- [EXERCISE AIM]:
Take the line containing "Правообладателям (279, 741)" and every line after it in the data below, and print them exactly as given, with nothing else.
(Beginning of SOURCE RECORDS)
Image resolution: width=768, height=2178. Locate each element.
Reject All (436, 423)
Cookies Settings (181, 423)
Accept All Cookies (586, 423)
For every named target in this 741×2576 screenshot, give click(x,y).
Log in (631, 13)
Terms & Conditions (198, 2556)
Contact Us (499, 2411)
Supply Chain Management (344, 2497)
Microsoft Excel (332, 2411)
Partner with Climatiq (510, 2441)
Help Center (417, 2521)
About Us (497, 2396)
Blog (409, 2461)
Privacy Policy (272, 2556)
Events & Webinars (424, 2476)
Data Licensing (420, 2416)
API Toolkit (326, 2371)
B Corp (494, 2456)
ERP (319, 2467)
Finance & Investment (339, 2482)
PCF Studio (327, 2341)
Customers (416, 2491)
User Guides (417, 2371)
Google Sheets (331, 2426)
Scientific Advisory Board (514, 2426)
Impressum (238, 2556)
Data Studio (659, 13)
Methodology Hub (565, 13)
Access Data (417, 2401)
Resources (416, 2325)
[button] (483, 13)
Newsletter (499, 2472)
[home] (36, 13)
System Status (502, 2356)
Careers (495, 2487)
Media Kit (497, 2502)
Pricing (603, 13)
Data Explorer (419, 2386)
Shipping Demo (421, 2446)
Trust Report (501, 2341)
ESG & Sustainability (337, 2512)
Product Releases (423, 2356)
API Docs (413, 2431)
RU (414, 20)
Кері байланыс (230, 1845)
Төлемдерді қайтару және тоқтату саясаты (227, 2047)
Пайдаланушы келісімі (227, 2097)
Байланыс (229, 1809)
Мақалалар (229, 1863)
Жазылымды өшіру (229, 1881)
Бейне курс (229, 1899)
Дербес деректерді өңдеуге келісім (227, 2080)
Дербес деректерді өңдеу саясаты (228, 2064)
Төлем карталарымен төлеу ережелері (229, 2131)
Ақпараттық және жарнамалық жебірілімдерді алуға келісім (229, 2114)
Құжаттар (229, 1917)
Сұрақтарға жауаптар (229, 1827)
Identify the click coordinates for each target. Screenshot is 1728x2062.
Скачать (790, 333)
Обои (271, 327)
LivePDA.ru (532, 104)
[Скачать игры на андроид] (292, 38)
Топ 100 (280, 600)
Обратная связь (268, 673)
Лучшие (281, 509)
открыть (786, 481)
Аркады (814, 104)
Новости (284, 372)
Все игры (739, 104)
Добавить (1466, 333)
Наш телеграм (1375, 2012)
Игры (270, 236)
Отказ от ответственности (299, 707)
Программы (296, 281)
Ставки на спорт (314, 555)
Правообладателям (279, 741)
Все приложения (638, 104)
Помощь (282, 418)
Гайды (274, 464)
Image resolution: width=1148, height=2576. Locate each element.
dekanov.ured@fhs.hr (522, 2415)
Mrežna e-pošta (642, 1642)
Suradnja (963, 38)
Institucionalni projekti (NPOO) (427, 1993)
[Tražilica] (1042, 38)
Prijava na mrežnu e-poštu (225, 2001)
(End of SOURCE RECORDS)
- [EXERCISE OUTPUT]:
Правообладателям (279, 741)
Все приложения (638, 104)
Помощь (282, 418)
Гайды (274, 464)
Image resolution: width=1148, height=2576. Locate each element.
dekanov.ured@fhs.hr (522, 2415)
Mrežna e-pošta (642, 1642)
Suradnja (963, 38)
Institucionalni projekti (NPOO) (427, 1993)
[Tražilica] (1042, 38)
Prijava na mrežnu e-poštu (225, 2001)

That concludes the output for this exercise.